**Aim of the exercise:**
Exactly the line that contains "2488x1404 pixels." and the lines following it to the end of the data are to be reproduced, and nothing more.

**Input data:**
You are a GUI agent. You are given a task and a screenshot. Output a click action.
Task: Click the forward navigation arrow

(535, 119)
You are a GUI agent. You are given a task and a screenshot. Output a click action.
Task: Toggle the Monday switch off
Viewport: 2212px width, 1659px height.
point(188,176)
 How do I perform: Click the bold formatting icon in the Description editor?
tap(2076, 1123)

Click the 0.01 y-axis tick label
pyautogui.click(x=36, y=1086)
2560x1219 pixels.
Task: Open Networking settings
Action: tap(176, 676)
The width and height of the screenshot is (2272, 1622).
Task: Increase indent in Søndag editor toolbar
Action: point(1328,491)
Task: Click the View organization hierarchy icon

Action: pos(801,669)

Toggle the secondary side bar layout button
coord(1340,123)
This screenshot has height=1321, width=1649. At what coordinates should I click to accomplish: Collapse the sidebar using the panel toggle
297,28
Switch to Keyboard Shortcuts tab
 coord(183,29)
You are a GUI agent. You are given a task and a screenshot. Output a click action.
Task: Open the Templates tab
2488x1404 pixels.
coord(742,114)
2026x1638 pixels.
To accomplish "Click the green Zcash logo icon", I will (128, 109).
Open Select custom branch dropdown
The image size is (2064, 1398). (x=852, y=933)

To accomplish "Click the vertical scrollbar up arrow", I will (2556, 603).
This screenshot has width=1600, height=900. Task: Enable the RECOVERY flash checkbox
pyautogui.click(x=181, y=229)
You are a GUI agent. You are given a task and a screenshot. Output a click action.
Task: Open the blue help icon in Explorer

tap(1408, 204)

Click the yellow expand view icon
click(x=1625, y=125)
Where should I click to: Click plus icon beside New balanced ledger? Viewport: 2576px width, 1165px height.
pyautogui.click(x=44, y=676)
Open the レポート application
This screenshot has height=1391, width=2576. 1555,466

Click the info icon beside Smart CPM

**Problem solution:**
2488x1404 pixels.
coord(742,114)
2026x1638 pixels.
To accomplish "Click the green Zcash logo icon", I will (128, 109).
Open Select custom branch dropdown
The image size is (2064, 1398). (x=852, y=933)

To accomplish "Click the vertical scrollbar up arrow", I will (2556, 603).
This screenshot has width=1600, height=900. Task: Enable the RECOVERY flash checkbox
pyautogui.click(x=181, y=229)
You are a GUI agent. You are given a task and a screenshot. Output a click action.
Task: Open the blue help icon in Explorer

tap(1408, 204)

Click the yellow expand view icon
click(x=1625, y=125)
Where should I click to: Click plus icon beside New balanced ledger? Viewport: 2576px width, 1165px height.
pyautogui.click(x=44, y=676)
Open the レポート application
This screenshot has height=1391, width=2576. 1555,466

Click the info icon beside Smart CPM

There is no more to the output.